• [TASK ITEM]:
Reproduce the records in full. Alter nothing.
Start of DATA SHOWN
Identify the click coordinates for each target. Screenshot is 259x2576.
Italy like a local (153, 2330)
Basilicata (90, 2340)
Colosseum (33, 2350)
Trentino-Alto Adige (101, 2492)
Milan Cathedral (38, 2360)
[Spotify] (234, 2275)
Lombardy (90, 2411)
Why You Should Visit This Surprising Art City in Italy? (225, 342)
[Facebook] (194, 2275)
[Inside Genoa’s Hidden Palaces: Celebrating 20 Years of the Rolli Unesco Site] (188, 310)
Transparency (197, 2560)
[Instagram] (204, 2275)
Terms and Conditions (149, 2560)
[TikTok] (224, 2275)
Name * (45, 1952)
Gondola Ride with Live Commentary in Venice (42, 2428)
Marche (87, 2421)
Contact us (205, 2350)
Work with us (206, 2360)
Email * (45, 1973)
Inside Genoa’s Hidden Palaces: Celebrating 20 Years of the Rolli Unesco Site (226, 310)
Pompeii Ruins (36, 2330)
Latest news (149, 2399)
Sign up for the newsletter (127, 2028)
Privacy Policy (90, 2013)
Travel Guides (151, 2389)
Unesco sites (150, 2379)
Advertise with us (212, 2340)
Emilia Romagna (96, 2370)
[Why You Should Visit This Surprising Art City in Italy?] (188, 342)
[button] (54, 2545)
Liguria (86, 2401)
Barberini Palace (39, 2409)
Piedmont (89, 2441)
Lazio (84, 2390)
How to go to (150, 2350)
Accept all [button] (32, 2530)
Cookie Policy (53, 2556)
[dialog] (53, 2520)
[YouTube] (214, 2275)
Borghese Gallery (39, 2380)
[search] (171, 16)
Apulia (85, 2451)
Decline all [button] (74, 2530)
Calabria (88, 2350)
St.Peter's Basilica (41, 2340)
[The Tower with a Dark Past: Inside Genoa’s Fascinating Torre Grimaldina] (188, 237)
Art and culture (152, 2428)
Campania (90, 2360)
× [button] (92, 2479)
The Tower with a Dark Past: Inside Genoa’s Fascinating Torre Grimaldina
End of DATA SHOWN
• [RESULT BELOW]:
Identify the click coordinates for each target. Screenshot is 259x2576.
Italy like a local (153, 2330)
Basilicata (90, 2340)
Colosseum (33, 2350)
Trentino-Alto Adige (101, 2492)
Milan Cathedral (38, 2360)
[Spotify] (234, 2275)
Lombardy (90, 2411)
Why You Should Visit This Surprising Art City in Italy? (225, 342)
[Facebook] (194, 2275)
[Inside Genoa’s Hidden Palaces: Celebrating 20 Years of the Rolli Unesco Site] (188, 310)
Transparency (197, 2560)
[Instagram] (204, 2275)
Terms and Conditions (149, 2560)
[TikTok] (224, 2275)
Name * (45, 1952)
Gondola Ride with Live Commentary in Venice (42, 2428)
Marche (87, 2421)
Contact us (205, 2350)
Work with us (206, 2360)
Email * (45, 1973)
Inside Genoa’s Hidden Palaces: Celebrating 20 Years of the Rolli Unesco Site (226, 310)
Pompeii Ruins (36, 2330)
Latest news (149, 2399)
Sign up for the newsletter (127, 2028)
Privacy Policy (90, 2013)
Travel Guides (151, 2389)
Unesco sites (150, 2379)
Advertise with us (212, 2340)
Emilia Romagna (96, 2370)
[Why You Should Visit This Surprising Art City in Italy?] (188, 342)
[button] (54, 2545)
Liguria (86, 2401)
Barberini Palace (39, 2409)
Piedmont (89, 2441)
Lazio (84, 2390)
How to go to (150, 2350)
Accept all [button] (32, 2530)
Cookie Policy (53, 2556)
[dialog] (53, 2520)
[YouTube] (214, 2275)
Borghese Gallery (39, 2380)
[search] (171, 16)
Apulia (85, 2451)
Decline all [button] (74, 2530)
Calabria (88, 2350)
St.Peter's Basilica (41, 2340)
[The Tower with a Dark Past: Inside Genoa’s Fascinating Torre Grimaldina] (188, 237)
Art and culture (152, 2428)
Campania (90, 2360)
× [button] (92, 2479)
The Tower with a Dark Past: Inside Genoa’s Fascinating Torre Grimaldina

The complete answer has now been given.